Proliferation markers have been used to study field cancerization at other sites. In their study on hamster cheek pouch carcinogenesis model, Raimondi et al. found that ploidy values and 5-bromo-2-deoxiuridine (BrdU) were higher in carcinogen-exposed epithelia with no unusual microscopic features when compared to control epithelia.[51] Similarly, Barsky et al. found that Ki67 indices in normal bronchial mucosa of smokers were higher than that of non-smokers.[52] We are not aware of previous reports on the use of caspase 3 or any other apoptotic marker for the evaluation of field effects.

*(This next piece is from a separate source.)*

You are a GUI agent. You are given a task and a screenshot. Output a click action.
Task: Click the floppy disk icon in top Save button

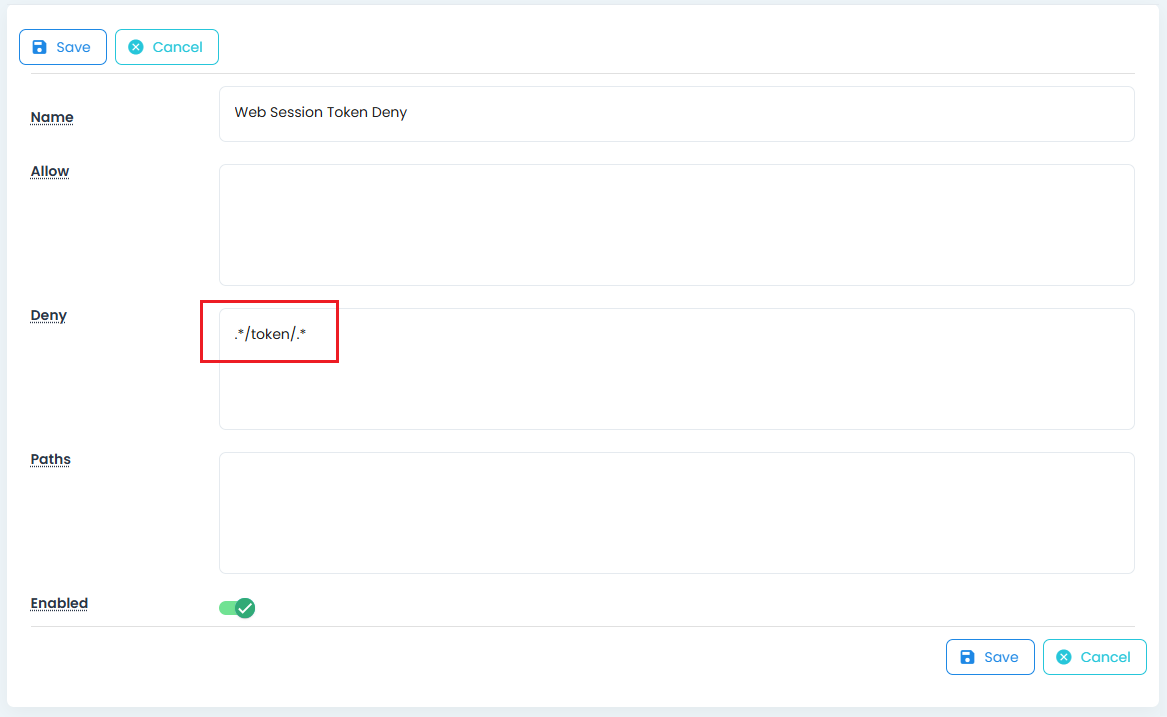(40, 47)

In summary, we demonstrate that biomarkers identifying key cellular events like proliferation and apoptosis are altered not only in preneoplastic lesions but also in apparently normal-looking epithelium. Data obtained from normal tissues adjoining a prostate cancer focus need to be interpreted in the light of the fact that these tissues are subject to field effects. We conclude that Mcm-2 could be superior to Ki67 for detection of subtle field effects, and that activated caspase-3 shows some promise as an indicator of high-risk normal tissue. The implication, however, that normal areas immediately adjacent to cancer might have increases in both proliferation and apoptosis compared to distant areas suggests that the balance between these two processes rather than their absolute levels could be important or, to state it differently, the significance of the level of apoptosis in an area depends on the level of proliferation, and vice-versa. Future plans call for implementation of a multivariate model comprised of various biomarkers and clinical variables to predict outcomes following negative biopsies in a larger study set.